::: EXTRACT PROVIDED :::

Genetics, Vol. 153, 859-869, October 1999, Copyright © 1999

DNA Sequence Variation and the Recombinational Landscape in Drosophila pseudoobscura: A Study of the Second Chromosome

Martha T. Hamblina and Charles F. Aquadroa
a Section of Genetics and Development, Cornell University, Ithaca, New York 14853

Corresponding author: Martha T. Hamblin, Department of Human Genetics, University of Chicago, 924 E. 57th St., Chicago, IL 60637., mhamblin{at}genetics.uchicago.edu (E-mail)

:::

_EXERCISE PROMPT_:
Render the title line of the article header, "DNA Sequence Variation and the Recombinational Landscape in Drosophila pseudoobscura: A Study of the Second Chromosome", in Spanish. None of the records after this text is needed.

::: RECORD EXTRACTS :::

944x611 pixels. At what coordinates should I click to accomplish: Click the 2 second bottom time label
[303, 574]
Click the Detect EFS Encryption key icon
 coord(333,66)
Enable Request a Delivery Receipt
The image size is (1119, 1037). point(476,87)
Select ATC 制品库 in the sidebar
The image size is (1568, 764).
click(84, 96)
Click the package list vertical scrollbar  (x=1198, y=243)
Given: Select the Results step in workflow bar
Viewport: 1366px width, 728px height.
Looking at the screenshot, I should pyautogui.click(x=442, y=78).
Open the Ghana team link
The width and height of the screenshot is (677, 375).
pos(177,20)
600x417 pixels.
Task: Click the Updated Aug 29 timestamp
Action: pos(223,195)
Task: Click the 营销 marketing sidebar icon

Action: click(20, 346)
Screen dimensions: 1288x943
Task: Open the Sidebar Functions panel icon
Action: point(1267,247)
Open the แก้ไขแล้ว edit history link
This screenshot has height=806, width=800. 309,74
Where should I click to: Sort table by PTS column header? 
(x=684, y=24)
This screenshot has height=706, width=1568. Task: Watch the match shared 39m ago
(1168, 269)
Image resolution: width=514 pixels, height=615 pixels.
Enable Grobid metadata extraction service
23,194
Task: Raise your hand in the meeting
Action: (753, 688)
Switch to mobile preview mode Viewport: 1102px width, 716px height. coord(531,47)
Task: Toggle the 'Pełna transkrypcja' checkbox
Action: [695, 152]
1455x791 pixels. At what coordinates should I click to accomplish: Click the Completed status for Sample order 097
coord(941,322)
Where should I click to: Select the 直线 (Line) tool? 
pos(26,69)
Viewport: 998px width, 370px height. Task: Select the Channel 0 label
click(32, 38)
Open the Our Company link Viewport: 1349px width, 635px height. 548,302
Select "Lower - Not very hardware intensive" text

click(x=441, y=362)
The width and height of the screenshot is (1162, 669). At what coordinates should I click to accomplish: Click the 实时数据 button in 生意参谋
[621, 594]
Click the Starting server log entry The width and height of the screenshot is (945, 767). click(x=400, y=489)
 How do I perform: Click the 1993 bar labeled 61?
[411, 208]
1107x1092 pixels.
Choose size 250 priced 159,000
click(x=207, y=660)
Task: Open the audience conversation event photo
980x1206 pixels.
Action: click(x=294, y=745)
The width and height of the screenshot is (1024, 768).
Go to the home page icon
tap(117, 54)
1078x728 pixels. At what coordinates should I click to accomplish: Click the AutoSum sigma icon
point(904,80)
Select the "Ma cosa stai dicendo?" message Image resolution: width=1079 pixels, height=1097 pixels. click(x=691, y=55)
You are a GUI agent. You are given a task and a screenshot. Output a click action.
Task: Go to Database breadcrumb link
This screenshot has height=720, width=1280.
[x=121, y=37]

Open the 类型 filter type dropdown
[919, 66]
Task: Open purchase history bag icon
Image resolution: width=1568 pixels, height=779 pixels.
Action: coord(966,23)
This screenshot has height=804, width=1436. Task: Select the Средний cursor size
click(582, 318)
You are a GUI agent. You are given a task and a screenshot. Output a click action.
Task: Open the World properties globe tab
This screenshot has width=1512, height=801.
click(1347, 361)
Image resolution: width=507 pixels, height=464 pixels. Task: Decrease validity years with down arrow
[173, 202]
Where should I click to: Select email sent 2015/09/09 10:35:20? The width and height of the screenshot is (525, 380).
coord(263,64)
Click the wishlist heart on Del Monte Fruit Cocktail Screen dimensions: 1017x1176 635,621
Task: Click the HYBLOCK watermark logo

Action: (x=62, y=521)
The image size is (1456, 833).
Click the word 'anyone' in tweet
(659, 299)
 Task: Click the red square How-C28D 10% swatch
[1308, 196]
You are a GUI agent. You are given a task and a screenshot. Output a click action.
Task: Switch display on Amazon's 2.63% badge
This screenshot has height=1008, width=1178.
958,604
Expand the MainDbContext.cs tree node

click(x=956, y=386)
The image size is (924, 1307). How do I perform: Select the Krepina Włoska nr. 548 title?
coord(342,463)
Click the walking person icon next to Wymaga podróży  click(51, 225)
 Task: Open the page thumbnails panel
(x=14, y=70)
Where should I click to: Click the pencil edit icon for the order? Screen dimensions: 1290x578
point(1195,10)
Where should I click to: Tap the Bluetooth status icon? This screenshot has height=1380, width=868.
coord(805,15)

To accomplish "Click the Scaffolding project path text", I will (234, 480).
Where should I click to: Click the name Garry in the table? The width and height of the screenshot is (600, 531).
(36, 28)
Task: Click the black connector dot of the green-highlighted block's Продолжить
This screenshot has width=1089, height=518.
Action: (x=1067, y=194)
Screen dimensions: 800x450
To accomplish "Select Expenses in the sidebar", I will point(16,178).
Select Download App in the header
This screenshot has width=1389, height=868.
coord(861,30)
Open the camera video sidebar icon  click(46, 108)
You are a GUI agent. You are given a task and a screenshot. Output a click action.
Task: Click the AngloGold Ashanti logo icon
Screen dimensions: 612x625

:::

_ANSWER SPACE_:
Variación de la secuencia de ADN y el paisaje de recombinación en Drosophila pseudoobscura: un estudio del segundo cromosoma